Marginal gains in the payment journey

Ian Burgess

Chief Technology Officer

01 Feb 2021


Many people will remember exactly where they were when Sir Chris Hoy won a record sixth gold medal in the 2012 Olympics in London’s velodrome. It was the culmination of years of effort from Sir Chris.

Yet at the same games, Team GB won an incredible 12 medals, eight of them gold, including victories for Victoria Pendleton, Laura Trott, Bradley Wiggins and Jason Kenny.

Many put Team GB’s success down to something called marginal gains, a system introduced by cycling coach Dave Brailsford where everything that can contribute to victory is analysed in small steps and incremental improvements made.

We like to think we are improving our customers’ experience when they make a top-up payment in the same way, making incremental improvements that lead to a winning outcome.

We have done a lot of work with payments over the last year. We have taken something that was a very disconnected user experience in terms of topping up and made the experience much smoother.

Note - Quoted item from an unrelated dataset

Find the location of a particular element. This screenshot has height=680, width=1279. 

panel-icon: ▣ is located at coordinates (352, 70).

For some people, the reason they have shied away from paying for things online is concerns around fraud and credit card details being stolen but we can stay ahead of the criminals by using smart technology.

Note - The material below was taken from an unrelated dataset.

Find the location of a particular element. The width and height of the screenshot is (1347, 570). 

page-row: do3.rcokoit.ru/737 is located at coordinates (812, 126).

Using tokenisation to keep payments secure

We use a system called tokenisation to hide a customer’s credit card number when they make a top-up.

When you use your card to make a top-up in the My Utilita app, we ask our payment provider Visa to send us a unique numeric code – known as a token. When that code has been generated it is permanently linked to the device you use to make a payment.

This means that whenever you make a top-up, your card number is replaced by the token during the payment process to prevent the number being intercepted by anyone with criminal intentions.

Using tokenisation increases the security of your payments but also allows us to do other things like saving your card details.

After we launched the new version of our app, we received feedback from our customers who said they didn't want to key in the card number every time they topped up.

Some of our customers sometimes top up daily and, as you can imagine, there was the friction in having to type in your card number all the time. Tokenisation helps us do this in a secure way.

Another of the marginal gains we introduced was changing the level of our minimum top-up from ten pounds to two pounds per fuel. If our customers get towards the end of the month and money is running short, they can still top-up.

We have also learned from best practice with other online retailers and have introduced online shopping baskets so customers can put a gas top-up and an electricity top-up and put them in the same basket and pay for them in a single transaction.

It's one transaction for the customer and it's one transaction for us with the payment provider. It's cheaper and it's more efficient.

Making the customer experience slicker

By improving the payment process, we have also made it easier for our customers to get instant refunds.

We wanted to improve how we refund our customers in the event that a customer changes their mind or if a top-up does not work. The last thing a customer wants is to do is wait five days to see that money back in their bank.

Automatic top-ups are also important to ensure customers don't go off-supply. They can be safe in the knowledge that when they either hit a particular day of the month or their meters drop to a certain level of credit, then we can automatically top them up.

The payments industry is also working on extending tokenisation to make the payment experience even better.

When you save your card details to your device, but your card subsequently expires then the top-up will fail. A new process called network tokenisation will allow those cards to be updated automatically that will make for a nicer experience for Utilita’s customers.

The last thing you want when you have gone off supply is to realise that your card has expired.

These are all relatively small things but each and every one of these incremental improvements helps to provide a nicer experience, reducing friction, and prove that we're constantly trying to make our customers feel like winners.